In the absence of information (and the presence, often, of disinformation) even the most apparently straightforward event takes on, in El Salvador, elusive shadows, like a fragment of retrieved legend. On the afternoon that I was in San Francisco Gotera trying to see the commander of the garrison there, this comandante, Colonel Salvador Beltrán Luna, was killed, or was generally believed to have been killed, in the crash of a Hughes 500-D helicopter. The crash of a helicopter in a war zone would seem to lend itself to only a limited number of interpretations (the helicopter was shot down, or the helicopter suffered mechanical failure, are the two that come to mind), but the crash of this particular helicopter became, like everything else in Salvador, an occasion of rumor, doubt, suspicion, conflicting reports, and finally a kind of listless uneasiness.
The crash occurred either near the Honduran border in Morazán or, the speculation went, actually in Honduras.
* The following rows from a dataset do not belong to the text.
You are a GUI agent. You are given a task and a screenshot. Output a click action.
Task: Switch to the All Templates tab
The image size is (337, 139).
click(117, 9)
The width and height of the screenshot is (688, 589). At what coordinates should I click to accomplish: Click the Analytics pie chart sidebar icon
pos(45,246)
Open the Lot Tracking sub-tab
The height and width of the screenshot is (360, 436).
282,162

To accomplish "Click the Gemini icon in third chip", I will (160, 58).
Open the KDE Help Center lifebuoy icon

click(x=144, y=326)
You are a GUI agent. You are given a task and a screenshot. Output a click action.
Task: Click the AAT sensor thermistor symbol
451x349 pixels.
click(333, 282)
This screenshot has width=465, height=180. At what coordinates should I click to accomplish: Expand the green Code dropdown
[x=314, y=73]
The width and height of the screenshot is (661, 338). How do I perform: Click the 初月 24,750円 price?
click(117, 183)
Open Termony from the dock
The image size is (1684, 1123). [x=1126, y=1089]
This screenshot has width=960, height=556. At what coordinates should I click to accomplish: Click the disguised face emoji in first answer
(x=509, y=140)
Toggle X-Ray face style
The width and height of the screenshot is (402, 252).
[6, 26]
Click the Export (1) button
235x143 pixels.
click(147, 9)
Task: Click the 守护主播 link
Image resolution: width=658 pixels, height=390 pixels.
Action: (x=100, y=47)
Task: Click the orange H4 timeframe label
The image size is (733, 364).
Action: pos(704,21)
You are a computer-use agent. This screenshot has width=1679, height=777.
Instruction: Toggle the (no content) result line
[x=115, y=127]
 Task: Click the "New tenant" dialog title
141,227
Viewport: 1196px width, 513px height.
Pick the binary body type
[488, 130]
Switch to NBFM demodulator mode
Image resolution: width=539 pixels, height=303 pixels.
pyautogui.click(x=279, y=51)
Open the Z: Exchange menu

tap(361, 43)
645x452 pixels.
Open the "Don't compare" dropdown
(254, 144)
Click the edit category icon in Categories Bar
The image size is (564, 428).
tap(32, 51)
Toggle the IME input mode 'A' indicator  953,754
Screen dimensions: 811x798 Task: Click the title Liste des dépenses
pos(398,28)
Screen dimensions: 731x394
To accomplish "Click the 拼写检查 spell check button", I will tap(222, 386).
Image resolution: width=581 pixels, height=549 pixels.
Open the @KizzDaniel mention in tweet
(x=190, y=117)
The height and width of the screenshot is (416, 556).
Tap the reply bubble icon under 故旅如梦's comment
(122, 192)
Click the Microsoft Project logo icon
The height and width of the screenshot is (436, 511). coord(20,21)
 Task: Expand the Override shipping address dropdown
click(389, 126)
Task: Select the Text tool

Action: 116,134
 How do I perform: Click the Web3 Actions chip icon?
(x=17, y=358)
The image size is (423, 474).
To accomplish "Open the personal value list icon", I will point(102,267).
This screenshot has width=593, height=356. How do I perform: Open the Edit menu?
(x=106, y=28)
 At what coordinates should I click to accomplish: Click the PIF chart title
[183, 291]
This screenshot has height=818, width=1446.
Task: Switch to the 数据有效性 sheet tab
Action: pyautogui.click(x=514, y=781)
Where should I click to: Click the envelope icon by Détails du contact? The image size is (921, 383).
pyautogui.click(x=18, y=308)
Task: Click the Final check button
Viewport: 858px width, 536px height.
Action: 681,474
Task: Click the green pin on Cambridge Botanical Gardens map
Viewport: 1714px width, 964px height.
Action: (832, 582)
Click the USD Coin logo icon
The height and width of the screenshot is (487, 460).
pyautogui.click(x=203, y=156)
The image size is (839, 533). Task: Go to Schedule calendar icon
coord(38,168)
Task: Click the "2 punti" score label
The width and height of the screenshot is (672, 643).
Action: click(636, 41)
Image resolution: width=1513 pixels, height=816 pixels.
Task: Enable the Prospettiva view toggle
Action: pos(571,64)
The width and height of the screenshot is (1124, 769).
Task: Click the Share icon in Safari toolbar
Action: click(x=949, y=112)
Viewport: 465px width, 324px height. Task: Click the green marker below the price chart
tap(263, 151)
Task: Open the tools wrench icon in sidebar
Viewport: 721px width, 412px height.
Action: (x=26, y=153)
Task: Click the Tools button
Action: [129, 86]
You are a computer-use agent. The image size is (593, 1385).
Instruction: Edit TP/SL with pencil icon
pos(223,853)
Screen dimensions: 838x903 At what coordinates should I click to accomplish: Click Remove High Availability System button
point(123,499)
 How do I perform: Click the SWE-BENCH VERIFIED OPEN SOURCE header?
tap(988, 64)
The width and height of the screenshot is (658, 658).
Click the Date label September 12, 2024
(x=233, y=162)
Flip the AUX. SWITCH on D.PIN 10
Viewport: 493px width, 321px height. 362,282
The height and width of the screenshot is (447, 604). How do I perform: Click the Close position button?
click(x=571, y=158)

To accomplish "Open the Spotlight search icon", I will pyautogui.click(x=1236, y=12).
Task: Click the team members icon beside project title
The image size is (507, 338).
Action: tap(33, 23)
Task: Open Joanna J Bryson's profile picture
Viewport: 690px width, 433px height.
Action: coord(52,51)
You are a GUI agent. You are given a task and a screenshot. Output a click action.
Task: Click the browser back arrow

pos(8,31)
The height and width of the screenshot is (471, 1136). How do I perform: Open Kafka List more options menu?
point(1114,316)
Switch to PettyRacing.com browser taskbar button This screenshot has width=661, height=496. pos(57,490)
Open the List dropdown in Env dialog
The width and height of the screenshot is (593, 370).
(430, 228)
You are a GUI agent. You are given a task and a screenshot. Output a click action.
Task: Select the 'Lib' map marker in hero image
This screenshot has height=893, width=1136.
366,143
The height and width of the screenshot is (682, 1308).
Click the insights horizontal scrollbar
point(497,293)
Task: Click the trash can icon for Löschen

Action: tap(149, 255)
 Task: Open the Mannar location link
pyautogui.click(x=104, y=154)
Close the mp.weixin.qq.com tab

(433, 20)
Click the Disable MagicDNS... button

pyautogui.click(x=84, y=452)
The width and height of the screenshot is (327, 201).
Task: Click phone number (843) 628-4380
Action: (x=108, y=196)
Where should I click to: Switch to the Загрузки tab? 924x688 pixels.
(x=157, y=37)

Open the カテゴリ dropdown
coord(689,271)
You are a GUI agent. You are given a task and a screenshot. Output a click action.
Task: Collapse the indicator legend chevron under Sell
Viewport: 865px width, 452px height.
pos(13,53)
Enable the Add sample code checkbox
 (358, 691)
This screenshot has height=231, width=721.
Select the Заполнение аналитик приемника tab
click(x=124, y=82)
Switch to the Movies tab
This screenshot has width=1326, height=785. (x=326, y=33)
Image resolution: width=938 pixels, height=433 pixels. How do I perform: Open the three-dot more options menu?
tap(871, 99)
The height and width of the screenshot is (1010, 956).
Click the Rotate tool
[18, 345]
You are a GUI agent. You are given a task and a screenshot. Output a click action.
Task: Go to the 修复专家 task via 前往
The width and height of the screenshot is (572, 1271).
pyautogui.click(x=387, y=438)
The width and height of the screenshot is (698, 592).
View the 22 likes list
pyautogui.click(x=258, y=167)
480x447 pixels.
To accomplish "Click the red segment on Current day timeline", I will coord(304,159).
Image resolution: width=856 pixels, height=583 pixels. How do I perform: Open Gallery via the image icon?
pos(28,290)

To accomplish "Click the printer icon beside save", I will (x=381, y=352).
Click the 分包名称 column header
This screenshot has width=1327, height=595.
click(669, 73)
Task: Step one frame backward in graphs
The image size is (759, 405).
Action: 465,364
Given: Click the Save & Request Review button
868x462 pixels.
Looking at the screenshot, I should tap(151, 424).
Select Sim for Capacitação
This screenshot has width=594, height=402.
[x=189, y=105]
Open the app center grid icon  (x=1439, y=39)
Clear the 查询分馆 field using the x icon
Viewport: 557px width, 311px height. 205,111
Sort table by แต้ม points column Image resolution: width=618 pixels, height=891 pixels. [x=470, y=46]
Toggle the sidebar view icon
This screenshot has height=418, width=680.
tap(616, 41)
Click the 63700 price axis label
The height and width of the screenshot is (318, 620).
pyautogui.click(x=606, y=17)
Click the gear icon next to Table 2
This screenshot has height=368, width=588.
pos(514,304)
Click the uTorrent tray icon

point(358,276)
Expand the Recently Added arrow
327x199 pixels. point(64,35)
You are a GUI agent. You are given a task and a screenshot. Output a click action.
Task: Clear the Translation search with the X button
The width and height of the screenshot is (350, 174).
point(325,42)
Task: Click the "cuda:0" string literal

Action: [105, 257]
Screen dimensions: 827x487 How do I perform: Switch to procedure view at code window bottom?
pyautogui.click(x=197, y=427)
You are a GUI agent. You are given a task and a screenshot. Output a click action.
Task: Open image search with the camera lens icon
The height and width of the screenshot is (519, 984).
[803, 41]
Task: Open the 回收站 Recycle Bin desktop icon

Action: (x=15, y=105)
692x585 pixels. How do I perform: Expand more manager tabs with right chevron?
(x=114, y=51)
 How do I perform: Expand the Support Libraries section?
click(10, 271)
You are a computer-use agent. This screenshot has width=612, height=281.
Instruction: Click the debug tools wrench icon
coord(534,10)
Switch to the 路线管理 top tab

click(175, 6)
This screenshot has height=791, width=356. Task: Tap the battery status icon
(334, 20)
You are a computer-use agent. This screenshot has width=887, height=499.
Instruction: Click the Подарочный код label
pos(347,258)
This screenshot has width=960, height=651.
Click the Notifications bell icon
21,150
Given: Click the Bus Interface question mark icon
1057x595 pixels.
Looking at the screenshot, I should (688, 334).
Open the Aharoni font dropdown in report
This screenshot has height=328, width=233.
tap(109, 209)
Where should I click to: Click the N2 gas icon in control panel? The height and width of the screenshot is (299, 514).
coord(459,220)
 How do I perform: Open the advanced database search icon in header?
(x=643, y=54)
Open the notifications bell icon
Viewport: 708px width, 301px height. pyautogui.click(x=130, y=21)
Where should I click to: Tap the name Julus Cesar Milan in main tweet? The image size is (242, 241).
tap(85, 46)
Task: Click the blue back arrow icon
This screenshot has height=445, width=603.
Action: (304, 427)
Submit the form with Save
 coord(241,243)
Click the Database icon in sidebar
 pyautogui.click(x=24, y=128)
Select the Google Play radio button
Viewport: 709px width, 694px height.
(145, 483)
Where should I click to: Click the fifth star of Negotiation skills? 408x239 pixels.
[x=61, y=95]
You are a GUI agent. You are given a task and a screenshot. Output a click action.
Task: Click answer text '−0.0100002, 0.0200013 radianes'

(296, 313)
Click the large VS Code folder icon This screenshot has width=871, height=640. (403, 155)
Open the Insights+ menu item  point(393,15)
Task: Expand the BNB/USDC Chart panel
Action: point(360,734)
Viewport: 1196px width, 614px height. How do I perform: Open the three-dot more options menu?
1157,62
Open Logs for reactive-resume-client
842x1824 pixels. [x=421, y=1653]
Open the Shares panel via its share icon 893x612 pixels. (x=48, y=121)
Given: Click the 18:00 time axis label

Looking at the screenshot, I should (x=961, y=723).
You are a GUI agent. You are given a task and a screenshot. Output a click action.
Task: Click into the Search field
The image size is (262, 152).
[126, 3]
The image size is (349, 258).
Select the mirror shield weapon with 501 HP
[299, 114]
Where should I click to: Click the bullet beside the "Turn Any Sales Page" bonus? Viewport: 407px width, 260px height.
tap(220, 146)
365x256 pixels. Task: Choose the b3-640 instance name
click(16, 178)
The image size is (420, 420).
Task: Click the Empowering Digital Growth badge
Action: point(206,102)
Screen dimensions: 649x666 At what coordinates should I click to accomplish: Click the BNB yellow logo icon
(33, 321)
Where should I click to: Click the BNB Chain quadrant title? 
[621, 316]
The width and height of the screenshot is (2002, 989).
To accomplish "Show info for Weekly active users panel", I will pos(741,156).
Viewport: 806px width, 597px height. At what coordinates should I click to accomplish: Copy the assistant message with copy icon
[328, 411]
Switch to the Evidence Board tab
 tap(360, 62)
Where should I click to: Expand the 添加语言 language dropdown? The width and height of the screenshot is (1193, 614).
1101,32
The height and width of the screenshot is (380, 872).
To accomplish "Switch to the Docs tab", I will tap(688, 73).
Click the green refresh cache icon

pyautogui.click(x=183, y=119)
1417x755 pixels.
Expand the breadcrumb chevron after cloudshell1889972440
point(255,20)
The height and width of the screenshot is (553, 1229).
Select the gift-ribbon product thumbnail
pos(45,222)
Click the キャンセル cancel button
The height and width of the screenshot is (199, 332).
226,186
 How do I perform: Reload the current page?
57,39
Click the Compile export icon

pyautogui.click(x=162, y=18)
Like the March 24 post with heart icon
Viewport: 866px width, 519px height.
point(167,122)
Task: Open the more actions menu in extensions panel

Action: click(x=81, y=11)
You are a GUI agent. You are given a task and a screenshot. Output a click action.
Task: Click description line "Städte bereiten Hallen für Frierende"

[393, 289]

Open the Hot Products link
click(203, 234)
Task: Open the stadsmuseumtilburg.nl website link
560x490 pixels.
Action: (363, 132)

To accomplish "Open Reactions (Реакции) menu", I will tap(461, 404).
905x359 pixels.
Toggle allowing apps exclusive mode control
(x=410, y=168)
There were or were not four people aboard the helicopter: the pilot, a bodyguard, Colonel Beltrán Luna, and the assistant secretary of defense, Colonel Francisco Adolfo Castillo. At first all four were dead. A day later only three were dead: Radio Venceremos broadcast news of Colonel Castillo (followed a few days later by a voice resembling that of Colonel Castillo), not dead but a prisoner, or said to be a prisoner, or perhaps only claiming to be a prisoner. A day or so later another of the dead materialized, or appeared to: the pilot was, it seemed, neither dead nor a prisoner but hospitalized, incommunicado.
Questions about what actually happened to (or on, or after the crash of, or after the clandestine landing of) this helicopter provided table talk for days (one morning the newspapers emphasized that the Hughes 500-D had been comprado en Guatemala, bought in Guatemala, a detail so solid in this otherwise vaporous story that it suggested rumors yet unheard, intrigues yet unimagined), and remained unresolved at the time I left. At one point I asked President Magaña, who had talked to the pilot, what had happened. “They don’t say,” he said. Was Colonel Castillo a prisoner? “I read that in the paper, yes.” Was Colonel Beltrán Luna dead? “I have that impression.” Was the bodyguard dead? “Well, the pilot said he saw someone lying on the ground, either dead or unconscious, he doesn’t know, but he believes it may have been Castillo’s security man, yes.” Where exactly had the helicopter crashed? “I didn’t ask him.” I looked at President Magaña, and he shrugged. “This is very delicate,” he said. “I have a problem there. I’m supposed to be the commander-in-chief, so if I ask him, he should tell me. But he might say he’s not going to tell me, then I would have to arrest him. So I don’t ask.” This is in many ways the standard development of a story in El Salvador, and is also illustrative of the position of the provisional president of El Salvador.